Collected data entries:

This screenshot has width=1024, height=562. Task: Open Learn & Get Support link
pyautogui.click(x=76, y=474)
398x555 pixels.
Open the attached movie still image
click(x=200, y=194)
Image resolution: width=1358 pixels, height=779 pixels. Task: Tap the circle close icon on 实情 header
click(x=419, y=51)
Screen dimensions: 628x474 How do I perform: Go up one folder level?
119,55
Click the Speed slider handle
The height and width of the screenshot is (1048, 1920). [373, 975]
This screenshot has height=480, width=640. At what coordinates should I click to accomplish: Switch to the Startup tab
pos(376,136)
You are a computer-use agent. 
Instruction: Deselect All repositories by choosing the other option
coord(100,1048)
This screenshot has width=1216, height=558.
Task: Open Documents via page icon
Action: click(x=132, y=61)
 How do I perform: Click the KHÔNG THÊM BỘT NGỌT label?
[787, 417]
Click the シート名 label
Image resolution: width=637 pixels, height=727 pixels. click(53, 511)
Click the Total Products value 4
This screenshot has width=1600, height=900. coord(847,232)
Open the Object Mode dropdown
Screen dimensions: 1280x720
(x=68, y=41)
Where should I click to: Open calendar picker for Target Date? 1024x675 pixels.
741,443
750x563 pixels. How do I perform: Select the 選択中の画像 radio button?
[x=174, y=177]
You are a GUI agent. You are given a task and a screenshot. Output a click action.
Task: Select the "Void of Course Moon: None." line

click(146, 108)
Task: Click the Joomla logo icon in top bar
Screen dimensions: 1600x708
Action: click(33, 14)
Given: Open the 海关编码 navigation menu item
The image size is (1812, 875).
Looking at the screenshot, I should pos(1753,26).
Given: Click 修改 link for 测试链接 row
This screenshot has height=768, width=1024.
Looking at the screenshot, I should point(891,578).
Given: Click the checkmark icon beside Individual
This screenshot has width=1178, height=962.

EXERCISE INSTRUCTIONS:
Line by line, transcribe all of the records exactly.

FINISHED EXERCISE:
This screenshot has width=1024, height=562. Task: Open Learn & Get Support link
pyautogui.click(x=76, y=474)
398x555 pixels.
Open the attached movie still image
click(x=200, y=194)
Image resolution: width=1358 pixels, height=779 pixels. Task: Tap the circle close icon on 实情 header
click(x=419, y=51)
Screen dimensions: 628x474 How do I perform: Go up one folder level?
119,55
Click the Speed slider handle
The height and width of the screenshot is (1048, 1920). [373, 975]
This screenshot has height=480, width=640. At what coordinates should I click to accomplish: Switch to the Startup tab
pos(376,136)
You are a computer-use agent. 
Instruction: Deselect All repositories by choosing the other option
coord(100,1048)
This screenshot has width=1216, height=558.
Task: Open Documents via page icon
Action: click(x=132, y=61)
 How do I perform: Click the KHÔNG THÊM BỘT NGỌT label?
[787, 417]
Click the シート名 label
Image resolution: width=637 pixels, height=727 pixels. click(53, 511)
Click the Total Products value 4
This screenshot has width=1600, height=900. coord(847,232)
Open the Object Mode dropdown
Screen dimensions: 1280x720
(x=68, y=41)
Where should I click to: Open calendar picker for Target Date? 1024x675 pixels.
741,443
750x563 pixels. How do I perform: Select the 選択中の画像 radio button?
[x=174, y=177]
You are a GUI agent. You are given a task and a screenshot. Output a click action.
Task: Select the "Void of Course Moon: None." line

click(146, 108)
Task: Click the Joomla logo icon in top bar
Screen dimensions: 1600x708
Action: click(33, 14)
Given: Open the 海关编码 navigation menu item
The image size is (1812, 875).
Looking at the screenshot, I should pos(1753,26).
Given: Click 修改 link for 测试链接 row
This screenshot has height=768, width=1024.
Looking at the screenshot, I should point(891,578).
Given: Click the checkmark icon beside Individual
This screenshot has width=1178, height=962.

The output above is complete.